I think the article... if you can call it that, is laughable. Perhaps I don't understand her point, or am misunderstanding her view. So, because Apple innovated where others didn't, because they built product that were easy to use and it "stole" business away from other companies who were NOT providing customers with what they wanted (or didn't know they wanted until it came along) this somehow makes Apple an evil empire seeking to dominate the universe? I think it is a really bad comparison to try and drive some ridiculous business 101 point home. So when people started buying Toyotas, Datsuns, and Hondas back in the late 70s because Detroit didn't make anything worth a damn... that makes them evil? No. It's business. Innovate or get out of the way. Provide a good or service better than some one else or die. I really don't see the point of this article. If anything, the only comparison I could see to Apple being the Death Star is the article that wasn't written: Apple runs the risk of being a big target that a small group of scrappy rebels could ruin with a pair of well placed proton torpedos.

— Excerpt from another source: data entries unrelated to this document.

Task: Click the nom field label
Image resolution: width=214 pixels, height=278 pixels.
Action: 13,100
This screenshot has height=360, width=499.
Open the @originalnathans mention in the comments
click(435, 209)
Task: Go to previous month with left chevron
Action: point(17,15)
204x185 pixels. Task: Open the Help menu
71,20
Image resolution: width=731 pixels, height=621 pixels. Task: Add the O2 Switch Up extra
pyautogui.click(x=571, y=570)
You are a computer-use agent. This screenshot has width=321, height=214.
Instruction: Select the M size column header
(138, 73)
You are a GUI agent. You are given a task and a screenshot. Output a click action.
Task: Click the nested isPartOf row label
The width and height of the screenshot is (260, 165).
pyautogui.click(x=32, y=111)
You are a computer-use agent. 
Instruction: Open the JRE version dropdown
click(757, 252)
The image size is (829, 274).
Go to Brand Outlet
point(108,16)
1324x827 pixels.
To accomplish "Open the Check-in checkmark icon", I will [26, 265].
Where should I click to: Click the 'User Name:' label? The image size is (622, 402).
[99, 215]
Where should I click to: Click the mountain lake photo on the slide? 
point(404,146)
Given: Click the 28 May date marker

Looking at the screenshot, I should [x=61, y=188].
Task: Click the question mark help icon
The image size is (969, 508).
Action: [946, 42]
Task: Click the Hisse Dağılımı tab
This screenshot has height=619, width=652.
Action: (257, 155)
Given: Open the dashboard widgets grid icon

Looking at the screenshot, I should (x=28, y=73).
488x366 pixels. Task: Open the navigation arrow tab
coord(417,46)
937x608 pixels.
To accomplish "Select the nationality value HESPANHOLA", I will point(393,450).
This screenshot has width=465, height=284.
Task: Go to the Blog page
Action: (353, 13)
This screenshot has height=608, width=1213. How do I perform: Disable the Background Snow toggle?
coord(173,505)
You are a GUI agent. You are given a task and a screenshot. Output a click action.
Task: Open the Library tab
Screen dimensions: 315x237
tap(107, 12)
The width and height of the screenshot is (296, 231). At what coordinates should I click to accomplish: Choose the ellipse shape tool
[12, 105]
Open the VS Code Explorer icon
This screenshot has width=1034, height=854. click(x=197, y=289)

The article is commentary, and the point of it is to illustrate just how astonishing what Apple has achieved is in the business landscape. I think you mistook the tone of the article. The author is obviously a very impressed fan of Apple and what it has accomplished. Words like 'stole' don't have moral connotations for business people taking in terms of market share, and shouldn't be taken to imply morality or invite judgment. Paul Kedrosky is actually one of the most creative-minded data-driven writers on finance & markets imo. I've read his blog, Infectious Greed, for a while now.
"I call this the Apple Deathstar. Like its Star Wars counterpart, Apple has created a kind of interplanetary weapon that has the capacity to quickly raze entire planets, or at least entire companies." The Death Star was built with the purpose of destroying planets. Apple was not started to destroy other companies. I'll grant that he uses the words "has the capacity" not "actively uses to". Maybe words like "stole" don't have a moral connotation in this context, but the sentence "Apple gutted a host of firms, all of which were reliant on the same customers." seems a bit aggressive or accusatory. I understand that in context, it kind of makes sense, but when you stack up the title, and some of the verbiage, the article could be mistaken (by fools such as myself) as having a tone. Again, this isn't an Apple thing. I just don't like his metaphor. I think thenewgreen was right, the "hyperbolic title" hooked me and got me to read it... so perhaps it's perfect. (embarrassed confession - I had been reading too many articles too late the other night and confused this article with another that was written by a woman - hence all of the feminine pronouns in my first comment)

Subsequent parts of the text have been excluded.